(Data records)
····················

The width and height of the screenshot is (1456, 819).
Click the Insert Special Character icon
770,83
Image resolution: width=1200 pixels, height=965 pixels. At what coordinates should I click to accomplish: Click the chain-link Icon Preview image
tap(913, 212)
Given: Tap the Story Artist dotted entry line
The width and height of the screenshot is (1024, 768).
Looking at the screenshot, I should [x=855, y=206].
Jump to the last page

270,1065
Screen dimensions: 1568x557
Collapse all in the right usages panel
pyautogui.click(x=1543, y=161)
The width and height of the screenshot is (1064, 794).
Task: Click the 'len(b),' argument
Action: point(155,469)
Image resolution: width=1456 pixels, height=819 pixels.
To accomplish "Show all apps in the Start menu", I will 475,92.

····················

YOUR INSTRUCTIONS >> Please retype the lines, beginning with the line that contains "Image resolution: width=1456" and continuing through the final line, with every character unchanged.

EXPECTED ANSWER >>
Image resolution: width=1456 pixels, height=819 pixels.
To accomplish "Show all apps in the Start menu", I will 475,92.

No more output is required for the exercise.